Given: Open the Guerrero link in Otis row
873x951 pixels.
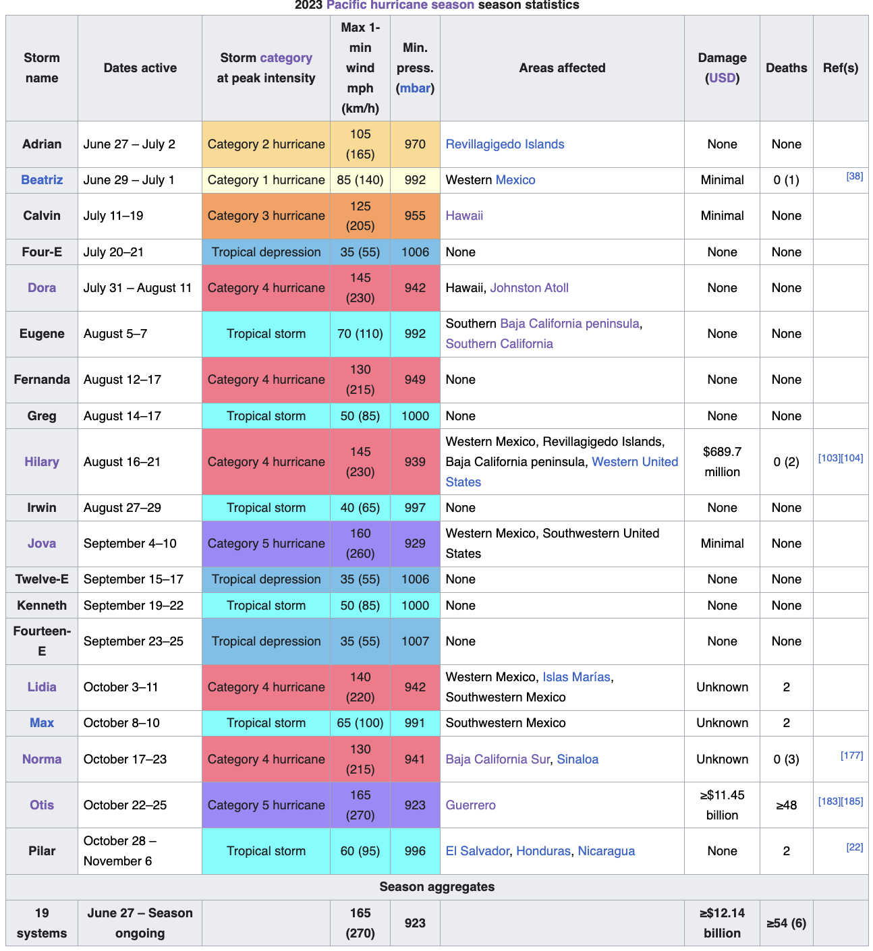Looking at the screenshot, I should point(470,805).
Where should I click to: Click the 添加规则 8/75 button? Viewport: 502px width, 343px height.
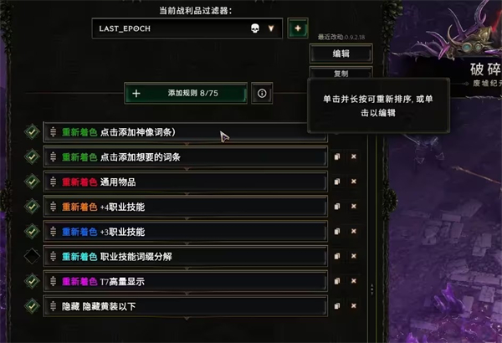coord(186,93)

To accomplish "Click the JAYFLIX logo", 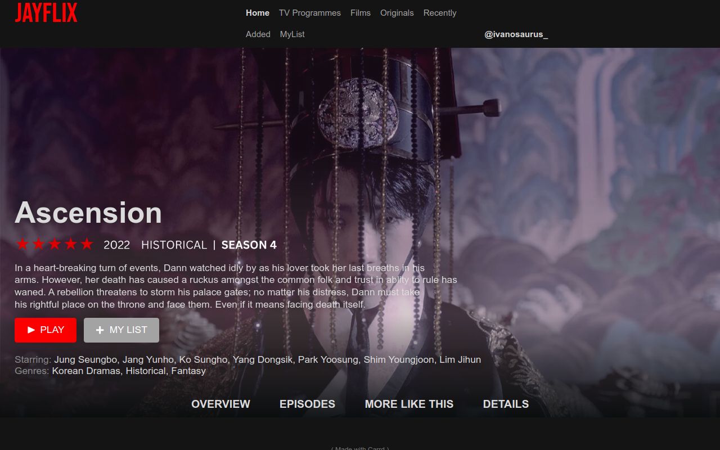I will (46, 12).
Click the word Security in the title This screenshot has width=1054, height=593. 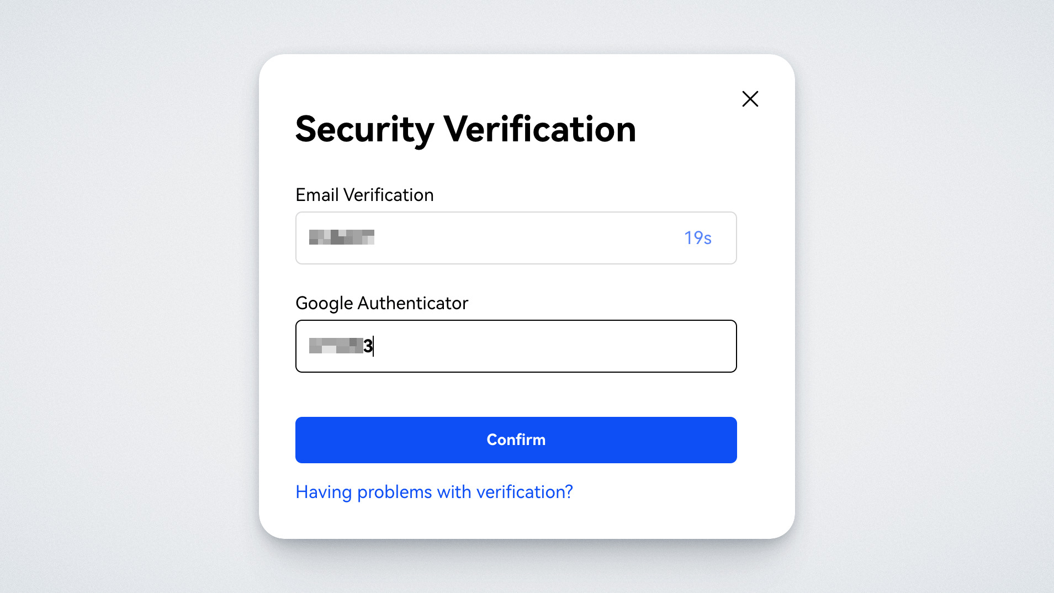pyautogui.click(x=364, y=129)
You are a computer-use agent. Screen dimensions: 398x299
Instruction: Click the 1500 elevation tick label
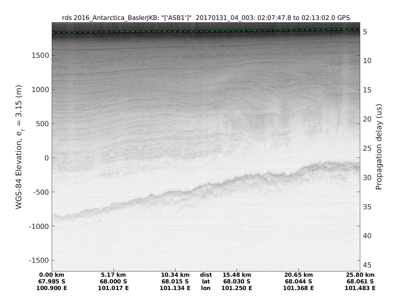tap(41, 55)
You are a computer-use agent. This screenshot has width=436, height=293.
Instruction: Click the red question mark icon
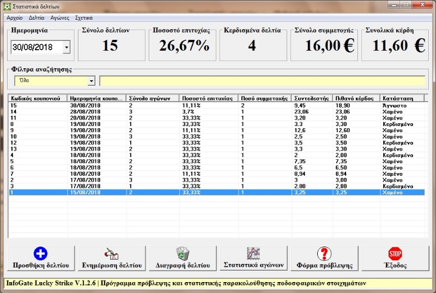pos(324,254)
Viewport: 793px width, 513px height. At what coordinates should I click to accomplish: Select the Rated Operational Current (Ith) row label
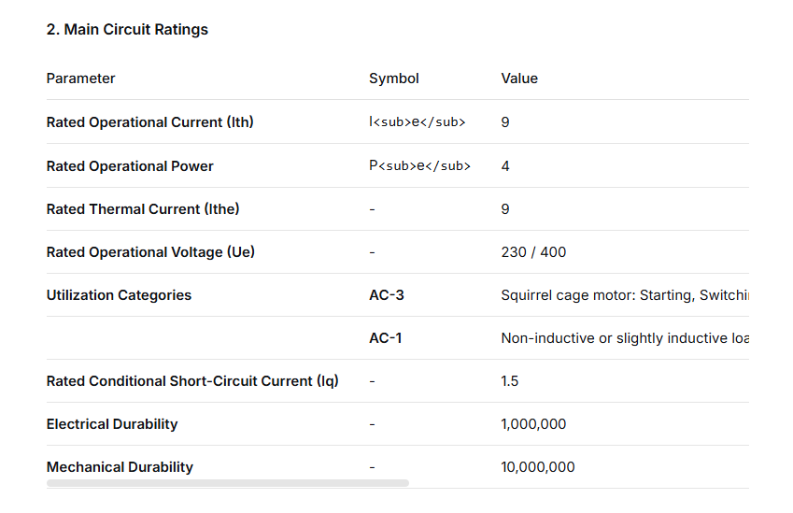point(149,122)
......
# [Task directions]
Pull every line containing the word "agent" out of the entries above.

# [Answer space]
You are a computer-use agent. Screen dimensions: 398x299
You are a computer-use agent. This screenshot has width=436, height=293.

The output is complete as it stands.